A potential risk certainly exists. If there is a normal employer-employee relationship, a practice owner will almost certainly be vicariously liable for the negligent acts and omissions of an employed dentist, hygienist, dental nurse etc. However, the practice owner’s indemnity may or may not cover this vicarious liability, and even if it does there may be conditions attached. Any uncertainty can be problematic if it brings the interests of the indemnity provider into conflict with those of the practice owner.
Why working arrangements are so important (and it’s not just because of HMRC)

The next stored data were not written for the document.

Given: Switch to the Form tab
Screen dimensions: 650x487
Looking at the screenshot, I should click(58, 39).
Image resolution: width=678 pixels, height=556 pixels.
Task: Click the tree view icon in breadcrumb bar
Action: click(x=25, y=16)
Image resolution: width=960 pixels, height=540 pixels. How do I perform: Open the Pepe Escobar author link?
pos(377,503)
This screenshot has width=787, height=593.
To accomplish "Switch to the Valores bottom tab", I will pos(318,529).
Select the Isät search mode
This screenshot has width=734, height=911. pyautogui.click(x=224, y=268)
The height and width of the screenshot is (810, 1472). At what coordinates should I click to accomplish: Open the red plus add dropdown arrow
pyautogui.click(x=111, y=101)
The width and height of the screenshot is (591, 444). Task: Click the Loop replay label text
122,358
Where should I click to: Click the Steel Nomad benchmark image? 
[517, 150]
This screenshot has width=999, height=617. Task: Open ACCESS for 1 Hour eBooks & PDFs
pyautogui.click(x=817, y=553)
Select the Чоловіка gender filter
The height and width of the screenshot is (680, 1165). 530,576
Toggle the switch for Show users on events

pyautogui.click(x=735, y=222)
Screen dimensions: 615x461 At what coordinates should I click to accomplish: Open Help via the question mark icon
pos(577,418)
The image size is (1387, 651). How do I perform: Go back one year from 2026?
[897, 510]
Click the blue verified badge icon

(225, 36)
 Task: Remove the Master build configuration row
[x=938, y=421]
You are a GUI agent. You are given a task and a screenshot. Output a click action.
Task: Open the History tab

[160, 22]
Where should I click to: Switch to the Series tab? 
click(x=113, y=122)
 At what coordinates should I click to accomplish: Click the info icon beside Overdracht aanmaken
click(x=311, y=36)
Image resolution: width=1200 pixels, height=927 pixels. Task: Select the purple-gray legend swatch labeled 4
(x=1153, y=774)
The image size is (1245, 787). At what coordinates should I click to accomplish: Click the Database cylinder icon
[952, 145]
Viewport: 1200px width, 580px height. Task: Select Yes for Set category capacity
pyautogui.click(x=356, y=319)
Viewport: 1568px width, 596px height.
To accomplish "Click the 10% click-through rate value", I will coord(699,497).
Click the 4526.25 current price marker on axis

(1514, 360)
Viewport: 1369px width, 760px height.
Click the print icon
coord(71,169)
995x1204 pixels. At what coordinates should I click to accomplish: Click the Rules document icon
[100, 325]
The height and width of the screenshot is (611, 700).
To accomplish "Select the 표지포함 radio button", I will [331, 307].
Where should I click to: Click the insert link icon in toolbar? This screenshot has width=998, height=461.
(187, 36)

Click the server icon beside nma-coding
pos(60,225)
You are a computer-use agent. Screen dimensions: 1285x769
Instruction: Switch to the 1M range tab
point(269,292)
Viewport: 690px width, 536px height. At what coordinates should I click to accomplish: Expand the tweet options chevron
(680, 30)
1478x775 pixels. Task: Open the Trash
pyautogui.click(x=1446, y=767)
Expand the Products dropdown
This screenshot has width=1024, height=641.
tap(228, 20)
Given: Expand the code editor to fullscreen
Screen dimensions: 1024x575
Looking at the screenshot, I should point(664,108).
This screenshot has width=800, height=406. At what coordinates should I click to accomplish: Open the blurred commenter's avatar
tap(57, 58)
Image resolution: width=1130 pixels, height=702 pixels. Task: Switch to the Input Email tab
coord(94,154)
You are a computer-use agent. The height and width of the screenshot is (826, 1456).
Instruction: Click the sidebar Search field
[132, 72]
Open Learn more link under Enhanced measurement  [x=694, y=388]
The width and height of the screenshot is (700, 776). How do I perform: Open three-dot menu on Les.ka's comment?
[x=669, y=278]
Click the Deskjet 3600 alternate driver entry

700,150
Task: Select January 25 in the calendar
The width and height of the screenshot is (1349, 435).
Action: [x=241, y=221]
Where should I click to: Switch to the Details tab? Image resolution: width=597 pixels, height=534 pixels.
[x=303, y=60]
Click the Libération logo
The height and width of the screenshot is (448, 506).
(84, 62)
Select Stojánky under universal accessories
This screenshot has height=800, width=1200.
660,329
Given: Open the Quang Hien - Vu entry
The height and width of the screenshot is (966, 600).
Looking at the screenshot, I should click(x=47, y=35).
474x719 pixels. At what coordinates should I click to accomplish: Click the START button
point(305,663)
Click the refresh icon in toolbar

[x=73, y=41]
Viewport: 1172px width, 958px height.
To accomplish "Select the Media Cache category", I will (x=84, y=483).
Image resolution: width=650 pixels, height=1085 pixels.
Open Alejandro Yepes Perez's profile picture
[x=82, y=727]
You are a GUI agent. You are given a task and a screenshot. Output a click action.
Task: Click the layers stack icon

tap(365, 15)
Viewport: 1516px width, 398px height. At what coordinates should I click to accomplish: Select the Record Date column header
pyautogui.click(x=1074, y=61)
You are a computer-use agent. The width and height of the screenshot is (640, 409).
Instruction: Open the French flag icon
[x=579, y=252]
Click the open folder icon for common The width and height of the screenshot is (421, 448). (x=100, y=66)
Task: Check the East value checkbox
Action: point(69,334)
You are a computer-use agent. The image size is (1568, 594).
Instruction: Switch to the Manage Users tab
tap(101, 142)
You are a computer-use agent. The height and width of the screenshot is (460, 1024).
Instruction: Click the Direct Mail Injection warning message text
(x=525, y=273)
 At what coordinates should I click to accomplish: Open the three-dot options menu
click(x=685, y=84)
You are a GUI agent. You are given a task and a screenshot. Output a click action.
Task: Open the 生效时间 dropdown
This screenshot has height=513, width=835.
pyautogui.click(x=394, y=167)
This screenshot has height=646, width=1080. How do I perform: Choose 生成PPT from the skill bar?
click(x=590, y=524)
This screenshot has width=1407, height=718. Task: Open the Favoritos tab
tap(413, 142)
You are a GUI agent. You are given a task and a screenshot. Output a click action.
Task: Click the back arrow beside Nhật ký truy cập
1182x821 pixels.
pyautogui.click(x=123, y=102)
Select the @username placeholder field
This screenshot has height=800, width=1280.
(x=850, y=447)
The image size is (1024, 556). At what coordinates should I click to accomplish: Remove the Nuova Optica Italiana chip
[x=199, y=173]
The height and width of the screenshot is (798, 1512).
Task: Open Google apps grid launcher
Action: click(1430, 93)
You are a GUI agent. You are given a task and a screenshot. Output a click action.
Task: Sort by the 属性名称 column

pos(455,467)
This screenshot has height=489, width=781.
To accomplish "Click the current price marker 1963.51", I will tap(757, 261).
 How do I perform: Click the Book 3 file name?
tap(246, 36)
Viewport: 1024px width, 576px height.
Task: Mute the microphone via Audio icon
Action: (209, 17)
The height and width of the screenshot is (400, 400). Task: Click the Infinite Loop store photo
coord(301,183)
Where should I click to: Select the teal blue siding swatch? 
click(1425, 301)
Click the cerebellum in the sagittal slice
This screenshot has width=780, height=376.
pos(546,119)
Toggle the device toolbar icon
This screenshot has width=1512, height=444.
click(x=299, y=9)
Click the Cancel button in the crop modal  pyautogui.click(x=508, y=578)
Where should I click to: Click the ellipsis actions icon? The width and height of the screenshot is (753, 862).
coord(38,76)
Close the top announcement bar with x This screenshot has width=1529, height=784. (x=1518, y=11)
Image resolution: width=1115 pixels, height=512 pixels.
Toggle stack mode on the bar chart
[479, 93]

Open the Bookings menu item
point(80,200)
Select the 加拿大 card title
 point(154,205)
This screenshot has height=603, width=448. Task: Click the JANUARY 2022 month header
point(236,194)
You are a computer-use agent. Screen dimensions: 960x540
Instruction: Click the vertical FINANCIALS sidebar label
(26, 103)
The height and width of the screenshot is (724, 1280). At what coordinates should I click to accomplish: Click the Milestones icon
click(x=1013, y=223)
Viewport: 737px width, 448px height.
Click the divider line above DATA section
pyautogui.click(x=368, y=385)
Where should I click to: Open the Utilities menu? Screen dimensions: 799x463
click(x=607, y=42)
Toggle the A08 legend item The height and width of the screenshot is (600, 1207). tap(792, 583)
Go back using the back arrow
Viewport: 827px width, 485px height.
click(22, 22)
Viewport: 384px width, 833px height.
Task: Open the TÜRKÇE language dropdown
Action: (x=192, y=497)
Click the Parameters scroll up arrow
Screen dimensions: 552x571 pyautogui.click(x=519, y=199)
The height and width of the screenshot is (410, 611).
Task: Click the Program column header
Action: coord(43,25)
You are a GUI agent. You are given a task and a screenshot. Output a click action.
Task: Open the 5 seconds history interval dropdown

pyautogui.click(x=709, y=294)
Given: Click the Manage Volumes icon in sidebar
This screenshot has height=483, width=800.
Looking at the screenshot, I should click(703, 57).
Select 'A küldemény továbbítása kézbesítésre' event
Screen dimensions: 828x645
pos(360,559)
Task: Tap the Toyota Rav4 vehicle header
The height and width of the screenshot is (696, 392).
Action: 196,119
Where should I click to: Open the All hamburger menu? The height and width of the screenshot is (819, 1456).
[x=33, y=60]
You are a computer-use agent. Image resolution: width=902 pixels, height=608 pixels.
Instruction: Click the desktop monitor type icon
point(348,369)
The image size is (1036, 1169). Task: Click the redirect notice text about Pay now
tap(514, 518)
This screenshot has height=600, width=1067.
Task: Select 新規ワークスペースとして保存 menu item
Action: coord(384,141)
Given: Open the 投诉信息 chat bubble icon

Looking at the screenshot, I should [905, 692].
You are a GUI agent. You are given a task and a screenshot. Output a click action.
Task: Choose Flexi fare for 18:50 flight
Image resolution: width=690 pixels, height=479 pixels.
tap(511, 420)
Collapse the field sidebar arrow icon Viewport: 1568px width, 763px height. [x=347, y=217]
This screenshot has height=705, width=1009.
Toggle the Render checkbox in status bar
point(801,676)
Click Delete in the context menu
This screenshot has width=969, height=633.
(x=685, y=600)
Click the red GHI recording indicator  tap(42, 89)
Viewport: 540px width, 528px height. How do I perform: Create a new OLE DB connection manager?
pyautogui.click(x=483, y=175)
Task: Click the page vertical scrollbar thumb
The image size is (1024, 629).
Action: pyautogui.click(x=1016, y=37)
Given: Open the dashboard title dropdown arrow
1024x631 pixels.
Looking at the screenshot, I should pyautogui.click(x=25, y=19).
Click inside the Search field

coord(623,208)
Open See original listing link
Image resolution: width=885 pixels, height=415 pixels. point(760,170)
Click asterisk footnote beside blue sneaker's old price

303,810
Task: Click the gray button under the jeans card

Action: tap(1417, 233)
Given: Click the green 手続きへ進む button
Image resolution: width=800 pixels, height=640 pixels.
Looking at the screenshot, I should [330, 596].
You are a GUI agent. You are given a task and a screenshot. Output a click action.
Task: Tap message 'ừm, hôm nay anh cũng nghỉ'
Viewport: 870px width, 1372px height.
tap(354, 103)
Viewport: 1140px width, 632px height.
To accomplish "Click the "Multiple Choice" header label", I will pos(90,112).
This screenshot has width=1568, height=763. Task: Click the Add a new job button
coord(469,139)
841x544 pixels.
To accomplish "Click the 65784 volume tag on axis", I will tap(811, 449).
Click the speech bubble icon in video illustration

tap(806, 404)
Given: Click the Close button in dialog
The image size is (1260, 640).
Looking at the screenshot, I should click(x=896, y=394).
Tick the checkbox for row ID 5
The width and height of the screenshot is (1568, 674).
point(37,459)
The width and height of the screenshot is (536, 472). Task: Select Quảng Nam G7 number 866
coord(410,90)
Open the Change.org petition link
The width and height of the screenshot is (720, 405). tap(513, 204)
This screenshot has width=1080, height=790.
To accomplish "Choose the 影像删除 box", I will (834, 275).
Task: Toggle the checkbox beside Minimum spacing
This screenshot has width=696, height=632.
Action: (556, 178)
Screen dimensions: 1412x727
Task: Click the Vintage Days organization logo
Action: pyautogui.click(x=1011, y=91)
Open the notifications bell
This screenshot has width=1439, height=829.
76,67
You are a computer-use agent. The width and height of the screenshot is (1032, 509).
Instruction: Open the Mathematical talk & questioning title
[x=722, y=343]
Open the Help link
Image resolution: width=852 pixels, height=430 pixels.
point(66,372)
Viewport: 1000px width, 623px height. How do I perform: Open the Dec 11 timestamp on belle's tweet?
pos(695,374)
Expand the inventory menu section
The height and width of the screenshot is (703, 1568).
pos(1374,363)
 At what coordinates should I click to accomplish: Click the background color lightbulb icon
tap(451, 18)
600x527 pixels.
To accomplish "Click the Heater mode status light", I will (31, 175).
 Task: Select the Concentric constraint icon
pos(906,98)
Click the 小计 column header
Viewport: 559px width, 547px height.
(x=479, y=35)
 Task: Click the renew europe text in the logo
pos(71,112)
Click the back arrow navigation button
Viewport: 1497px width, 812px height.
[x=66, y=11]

Perhaps surprisingly, a practice owner may even be held to be vicariously liable for a self-employed dentist in some circumstances – but it is important to realise that it very much depends upon the individual working arrangement and because of this, practice owners need to understand how their own indemnity arrangements would deal with these situations.
What can dentists do to protect themselves?
Dentists who employ or otherwise engage the services of other healthcare professionals (of all kinds, including other dentists), should consider very carefully their exposure to vicarious liability claims. The risk increases if other dentists work in their practices for short periods and/or might be likely to leave the UK in the future or retire.
Practice owners should ensure that they have a suitable written agreement with dentists and any other registered health professionals with whom they work, such as one of the
BDA’s standard contracts.
Make it a condition of employment or a term of any other contractual relationship that adequate and appropriate professional indemnity should be maintained by every registered healthcare professional.
It is preferable that the person’s professional indemnity is occurrence-based because this helps to avoid the potential gaps associated with claims made indemnity/insurance arrangements. If the person’s indemnity takes the form of ‘claims-made’ insurance, this wherever possible should include ‘run-off cover’ (an extended reporting period) in perpetuity, without this being time-limited or dependent upon payment of any further premium by the associate in the future.
Practice owners should establish with their professional indemnity provider, whether or not cover would be available for claims alleging their vicarious liability.